Workout by Cassius Cam
The focus here is on VO2 MAX!
We know...cardio can be daunting, boring and repetitive, right?
However, this workout will have you saving time on cardio days while retaining twice the benefit in half the time.
Looking tough is one thing, but if you lack the heart and durability to apply it, those muscles aren’t anything but a cope.
Let's get into it!
- Battle Ropes
- Jump Rope
- Plyo Box or stairs
Hop on an elliptical, rower or Stairmaster for a solid 10 minute warm up maintaining a steady pace until you break a light sweat.
Follow that up with a dynamic stretch for 5 minutes.
Each exercise will be performed for 45 seconds a piece to complete a 3 minute round. 1 minute rest between rounds. 5 rounds total.
- Kettlebell swings: Focus on hip extension and tightening your core. Choose a weight you can comfortably control.
- Battle Ropes: Drop your butt and maintain shoulder width foot placement. Make it wavy!
- Jump Rope: Don’t worry if you can’t skip like Sugar Ray, you’ll get there. Don’t let your heels hit the ground.

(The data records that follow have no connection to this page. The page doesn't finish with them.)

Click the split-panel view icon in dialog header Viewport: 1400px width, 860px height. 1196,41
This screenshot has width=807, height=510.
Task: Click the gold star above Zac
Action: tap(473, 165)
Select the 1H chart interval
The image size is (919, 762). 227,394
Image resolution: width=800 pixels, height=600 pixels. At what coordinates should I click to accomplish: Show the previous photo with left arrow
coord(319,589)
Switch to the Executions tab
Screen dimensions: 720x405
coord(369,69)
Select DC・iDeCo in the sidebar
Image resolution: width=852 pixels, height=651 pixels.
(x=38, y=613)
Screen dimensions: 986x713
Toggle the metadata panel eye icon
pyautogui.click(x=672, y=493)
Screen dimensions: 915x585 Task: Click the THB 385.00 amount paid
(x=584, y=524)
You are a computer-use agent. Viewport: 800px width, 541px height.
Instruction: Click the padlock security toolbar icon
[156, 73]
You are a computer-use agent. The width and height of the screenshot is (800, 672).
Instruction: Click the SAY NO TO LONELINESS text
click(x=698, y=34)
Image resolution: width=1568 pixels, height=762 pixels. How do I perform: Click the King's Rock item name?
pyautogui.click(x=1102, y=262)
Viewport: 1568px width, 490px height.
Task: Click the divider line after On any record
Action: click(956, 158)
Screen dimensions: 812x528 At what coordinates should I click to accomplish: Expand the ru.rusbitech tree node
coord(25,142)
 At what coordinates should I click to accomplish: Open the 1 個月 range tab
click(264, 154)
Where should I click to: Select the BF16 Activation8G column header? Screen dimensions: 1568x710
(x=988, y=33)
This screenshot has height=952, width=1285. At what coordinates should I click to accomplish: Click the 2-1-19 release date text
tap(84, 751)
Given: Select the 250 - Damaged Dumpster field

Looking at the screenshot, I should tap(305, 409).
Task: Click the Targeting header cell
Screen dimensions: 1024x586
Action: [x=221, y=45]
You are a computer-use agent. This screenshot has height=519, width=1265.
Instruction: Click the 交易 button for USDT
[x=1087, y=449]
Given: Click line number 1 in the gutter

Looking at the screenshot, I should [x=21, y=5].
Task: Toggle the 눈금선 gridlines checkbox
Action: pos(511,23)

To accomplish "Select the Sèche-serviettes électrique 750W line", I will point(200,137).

- Plyo Box: Power jump onto that box. Step down slowly to save your knees. Focus on form, full power jumps and landing softly.
This workout is an all around barn burner for athletes, casual gym goers and anyone trying to lose serious weight. It’s a brutal 20 minutes but it’s guaranteed to jumpstart your heart rate and build mental fortitude.